In an interview with Asharq al-Awsat newspaper, the Libyan official said that the current government was “born dead,” noting that many demonstrations were being held against it in different cities across the country. He added, however, that Parliament could not convene over the past six months due to lack of constitutional quorum.

The Libyan official said that only 82 deputies out of 200 attended the session held last Monday, while less than 40 deputies showed up in parliament on the next day. He also warned against parliament’s failure to assume its role, stressing that it was impossible to elect a new parliament in the wake of security chaos prevailing over the country.

Asked on the reason behind the majority of deputies’ abstention to attend the sessions, Abdul-Majid said that a number of deputies had personal interests, while others were residing in Tripoli, Egypt and Tunisia.

The Libyan official accused U.N. Special Envoy Martin Kobler of stirring divisions inside the parliament. He said that he hoped the speaker would submit an official memorandum to the United Nations, to ask for Kobler’s withdrawal from his mission in Libya.

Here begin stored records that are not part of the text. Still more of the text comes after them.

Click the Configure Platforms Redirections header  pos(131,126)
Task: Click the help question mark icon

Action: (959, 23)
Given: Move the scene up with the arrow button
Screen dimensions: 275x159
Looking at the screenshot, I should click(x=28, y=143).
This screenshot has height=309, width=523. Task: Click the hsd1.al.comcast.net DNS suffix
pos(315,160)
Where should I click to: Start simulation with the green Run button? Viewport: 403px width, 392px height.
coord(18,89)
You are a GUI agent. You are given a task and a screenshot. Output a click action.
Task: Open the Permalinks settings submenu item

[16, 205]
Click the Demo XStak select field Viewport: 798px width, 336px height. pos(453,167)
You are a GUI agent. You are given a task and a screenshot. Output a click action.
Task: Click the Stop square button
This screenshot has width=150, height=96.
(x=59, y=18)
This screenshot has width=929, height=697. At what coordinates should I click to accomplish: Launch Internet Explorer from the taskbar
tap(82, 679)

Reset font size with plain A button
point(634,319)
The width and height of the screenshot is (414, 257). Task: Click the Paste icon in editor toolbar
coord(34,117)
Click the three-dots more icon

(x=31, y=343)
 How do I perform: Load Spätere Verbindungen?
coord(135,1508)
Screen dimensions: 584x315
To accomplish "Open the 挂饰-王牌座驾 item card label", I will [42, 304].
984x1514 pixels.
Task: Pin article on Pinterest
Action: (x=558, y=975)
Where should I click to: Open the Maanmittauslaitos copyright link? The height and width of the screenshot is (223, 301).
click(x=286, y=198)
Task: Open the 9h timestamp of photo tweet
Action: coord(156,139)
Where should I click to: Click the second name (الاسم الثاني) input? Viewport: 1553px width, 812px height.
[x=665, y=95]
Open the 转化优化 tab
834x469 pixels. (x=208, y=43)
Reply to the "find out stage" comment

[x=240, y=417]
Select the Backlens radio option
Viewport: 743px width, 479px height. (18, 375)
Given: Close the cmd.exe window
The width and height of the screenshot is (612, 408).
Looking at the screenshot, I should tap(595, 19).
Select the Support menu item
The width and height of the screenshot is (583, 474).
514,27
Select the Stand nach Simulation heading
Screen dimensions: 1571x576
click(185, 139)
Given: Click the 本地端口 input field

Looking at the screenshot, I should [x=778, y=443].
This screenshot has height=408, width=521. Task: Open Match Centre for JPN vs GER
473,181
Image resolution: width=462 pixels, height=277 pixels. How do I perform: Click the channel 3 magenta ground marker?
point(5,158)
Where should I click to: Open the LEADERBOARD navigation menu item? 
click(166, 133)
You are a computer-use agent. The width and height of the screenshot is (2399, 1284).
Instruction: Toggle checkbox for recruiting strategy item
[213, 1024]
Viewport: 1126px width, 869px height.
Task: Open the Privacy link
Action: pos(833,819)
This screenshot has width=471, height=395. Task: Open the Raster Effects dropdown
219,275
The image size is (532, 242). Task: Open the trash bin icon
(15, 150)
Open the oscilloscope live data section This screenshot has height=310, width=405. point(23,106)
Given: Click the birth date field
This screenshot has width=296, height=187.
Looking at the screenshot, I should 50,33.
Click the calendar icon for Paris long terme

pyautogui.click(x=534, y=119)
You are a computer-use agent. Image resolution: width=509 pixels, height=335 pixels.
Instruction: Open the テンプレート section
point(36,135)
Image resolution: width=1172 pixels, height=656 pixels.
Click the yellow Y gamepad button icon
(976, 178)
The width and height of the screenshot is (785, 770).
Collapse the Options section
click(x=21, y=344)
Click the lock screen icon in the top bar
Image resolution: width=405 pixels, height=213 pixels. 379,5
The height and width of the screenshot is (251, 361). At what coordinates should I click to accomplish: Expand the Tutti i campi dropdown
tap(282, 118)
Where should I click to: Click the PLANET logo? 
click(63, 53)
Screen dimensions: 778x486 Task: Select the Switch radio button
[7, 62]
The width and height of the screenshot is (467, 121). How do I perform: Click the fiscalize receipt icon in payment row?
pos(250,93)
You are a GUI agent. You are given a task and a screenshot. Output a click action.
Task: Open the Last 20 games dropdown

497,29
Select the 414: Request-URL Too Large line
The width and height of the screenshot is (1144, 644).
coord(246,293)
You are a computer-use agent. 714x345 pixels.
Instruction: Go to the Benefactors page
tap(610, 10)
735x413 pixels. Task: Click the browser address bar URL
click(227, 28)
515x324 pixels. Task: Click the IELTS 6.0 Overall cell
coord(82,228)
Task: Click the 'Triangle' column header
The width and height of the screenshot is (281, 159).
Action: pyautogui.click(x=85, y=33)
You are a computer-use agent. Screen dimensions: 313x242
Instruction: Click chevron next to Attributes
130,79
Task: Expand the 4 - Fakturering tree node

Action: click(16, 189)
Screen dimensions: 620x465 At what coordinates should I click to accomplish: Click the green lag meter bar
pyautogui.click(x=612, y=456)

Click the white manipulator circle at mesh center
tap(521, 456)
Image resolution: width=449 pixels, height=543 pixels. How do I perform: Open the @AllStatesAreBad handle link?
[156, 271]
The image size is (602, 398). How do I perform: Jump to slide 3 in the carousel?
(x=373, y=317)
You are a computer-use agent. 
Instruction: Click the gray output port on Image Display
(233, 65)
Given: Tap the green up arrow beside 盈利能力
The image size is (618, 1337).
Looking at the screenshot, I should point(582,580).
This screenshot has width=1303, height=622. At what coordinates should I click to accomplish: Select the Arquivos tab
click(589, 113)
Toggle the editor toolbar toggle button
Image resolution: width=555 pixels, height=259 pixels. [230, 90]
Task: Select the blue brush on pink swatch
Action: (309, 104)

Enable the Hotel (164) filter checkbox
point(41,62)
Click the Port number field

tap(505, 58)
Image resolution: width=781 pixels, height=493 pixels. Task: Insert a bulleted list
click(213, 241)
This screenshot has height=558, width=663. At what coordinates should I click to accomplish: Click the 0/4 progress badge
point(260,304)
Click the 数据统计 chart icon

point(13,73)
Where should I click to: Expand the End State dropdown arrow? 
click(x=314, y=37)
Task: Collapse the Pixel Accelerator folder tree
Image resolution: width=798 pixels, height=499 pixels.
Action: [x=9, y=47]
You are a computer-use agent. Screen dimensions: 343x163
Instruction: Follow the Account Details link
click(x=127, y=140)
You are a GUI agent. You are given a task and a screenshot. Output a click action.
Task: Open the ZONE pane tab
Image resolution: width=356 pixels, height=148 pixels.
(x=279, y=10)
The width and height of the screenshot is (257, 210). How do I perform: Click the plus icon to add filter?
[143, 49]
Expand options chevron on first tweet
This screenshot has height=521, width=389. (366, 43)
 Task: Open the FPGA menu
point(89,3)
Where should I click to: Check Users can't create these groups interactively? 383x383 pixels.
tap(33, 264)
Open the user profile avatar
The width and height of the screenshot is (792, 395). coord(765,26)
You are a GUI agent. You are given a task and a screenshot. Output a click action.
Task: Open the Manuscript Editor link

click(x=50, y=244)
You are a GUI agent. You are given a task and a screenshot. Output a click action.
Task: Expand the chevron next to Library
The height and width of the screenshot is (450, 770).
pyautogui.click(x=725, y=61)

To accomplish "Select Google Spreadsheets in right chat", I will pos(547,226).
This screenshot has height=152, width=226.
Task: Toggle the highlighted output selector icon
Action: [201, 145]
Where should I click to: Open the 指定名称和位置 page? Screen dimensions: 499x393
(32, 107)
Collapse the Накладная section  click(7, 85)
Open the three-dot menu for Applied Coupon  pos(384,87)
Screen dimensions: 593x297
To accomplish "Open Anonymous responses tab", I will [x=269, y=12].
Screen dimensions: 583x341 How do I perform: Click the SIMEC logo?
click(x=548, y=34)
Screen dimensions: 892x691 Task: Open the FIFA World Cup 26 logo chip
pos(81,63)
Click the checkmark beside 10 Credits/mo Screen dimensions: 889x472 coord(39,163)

Abdul-Majid went on to say that his country will be doomed if parliament fails to assume its responsibilities. He added that the council of deputies was the only legitimate institution in the country.

“At present, new parliamentary elections cannot be held due to the security situation and the spread of extremists groups and ISIS militants in many areas,” he said.

Abdul-Majid also said that if parliament fails, Libya will become an occupied state that is controlled by foreign forces. He noted that the core of the Libyan crisis lies in the U.S.-European conflict.

He regretted that some Arab countries do not want to see stability and economic recovery in the war-torn country.

The solution, according to the Libyan official, is to remove the U.N. envoy from his post, and allow the African Union and the Arab League to mediate between the different parties. He stressed that the U.N. should only assume the role of an observer and refrain from interfering in Libya’s internal affairs.

Abdul-Majid called on Arab League Secretary General Ahmed Abul-Ghait to work on the Libyan file.